Thanks for all your replies. Let me give you more background into the image. It is true that I had to post a jpg rather than the original tiff format to get the image on pbase. The visual effects however are not jpg artifacts. This image has already been through Neat Image (much attention paid for optimal results) and some Curves, Hue/Saturation adjustments. The blotches are a fairly common result of using Neat Image on very old and noisy Kodachromes that have gradual color gradients.
The separate channel approach as well as adding noise has given me more things to try. However, my initial attempts on separate channels still fall far short of my interpolation solution. Applying Blur to this image at original size always results in distinct waves of discoloration for me.
Thanks for your help, and keep the suggestions coming!
There isn't a grain removal-type filter I'm aware of that can quite fix this sample. Grain removal filters will just move things here and there and not smooth out blotches like this.
If you look at the channels after a levels adjustment you'll see the green channel is by far the worst, with almost nothing left of it.
As an experiment I took the picture to the extreme.
If you take a look at the picture attached the left panel shows the green channel after levels and it's histogram, which shows there's very little useful digital information left. The centre panel shows the orginal image after levels and it's histogram. The third panel is the image after each channel was blurred to the max, and it's histogram (which is an improvement), but the picture is now nothing but a gradient, not resembling a sky.
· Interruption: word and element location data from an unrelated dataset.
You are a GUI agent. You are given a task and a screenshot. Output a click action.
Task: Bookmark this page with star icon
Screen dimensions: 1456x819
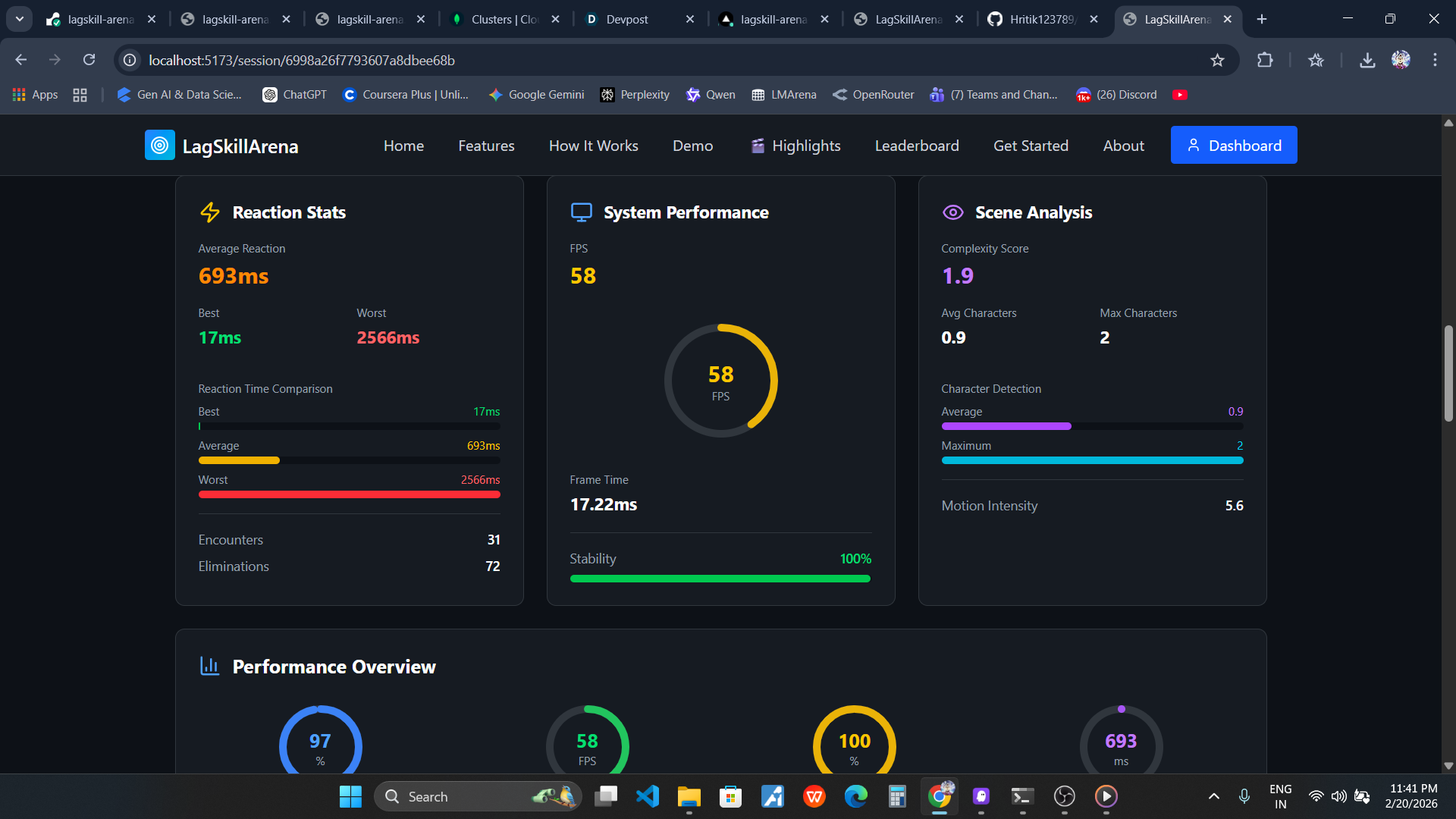[1217, 60]
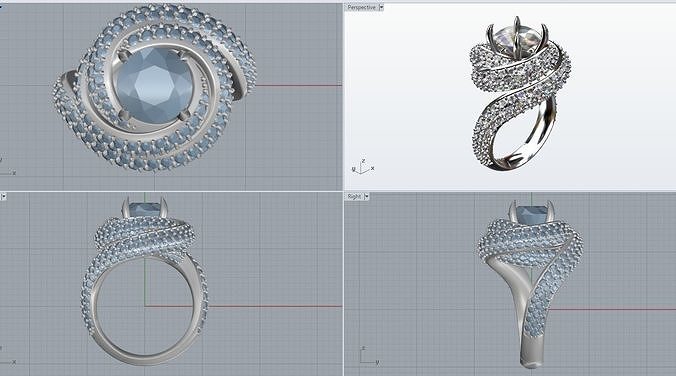676x376 pixels.
Task: Open the top-left viewport menu arrow
Action: pyautogui.click(x=1, y=7)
The bottom line is you can't improve the whole picture via levels/curves without making it appear worse to the eye, even though it would be "better".
Your instints have been good so far though, and as others have suggested, using noise will help with any banding you end up with as a result of your experiments. Strangely, your best bet might be to camouflage the blotches by doing nothing.
out of curiosity, if you could, please post a sample of the whole picture.
So it sounds like NeatImage is casing the problems.
Try filtering the colour component first.
Then run Neat in this section, or perhaps other methods as indicated in my grain links listed earlier.
Directly blurring the individual channels is a poor option when it is the first thing you try.
It is much better to indirectly filter via a layer set to colour blend or the AB of LAB.
Then, if there are remaining issues in the RGB channels, then direct filtering can be used.
Indirect filtering is easy, free and will affect all the channels at once. Unlike direct filtering it does not destroy detail and it can clean up individual channels like magic.
The only solution I found still left a bit of wave, but not as bad.
I duplicated the layer.
On the top layer, I did a motion blur, straight horizontal.
On the bottom layer, I did a motion blur, straight vertical
I set the layer blend opacity to 50%.
Many thanks to all for your ideas. After much experimentation incorporating various of your suggestions I have come to the conclusion that a variation on my original solution is still yielding the best (though imperfect) results in this particular image. I am still open to new ideas. My current solution is as follows:
1. Create Alpha Channel of Sky (problem area)
2. Duplicate Image
3. Flatten copy of Image
4. Duplicate Layer, apply sky Alpha Channel, inverse selection, clear
5. Resample unconstrained from 5250ppi to 300ppi
6. Add Gaussian Blur 2.0
7. Resample unconstrained in steps (600ppi, 1200ppi, 2400ppi, 4800ppi, 5250ppi) (Check to make sure pixel dimensions are same as original file; they should be and were in my case)
8. Drag sky Layer from the resampled copy file to the original file
9. Apply sky Alpha Channel to sky layer, inverse selection, clear.
10. Set sky Layer opacity to 80%
I was at an advantage by having the whole image to study in my tests. The crux of the problem was in the pixel dimensions of the blotchiness, this is why I had to post a crop of the image at original size to portray the problem accurately. For those curious, here's a thumbnail of the whole image. Thanks again.
Last edited by kthurner; 01-06-2003 at 04:41 PM.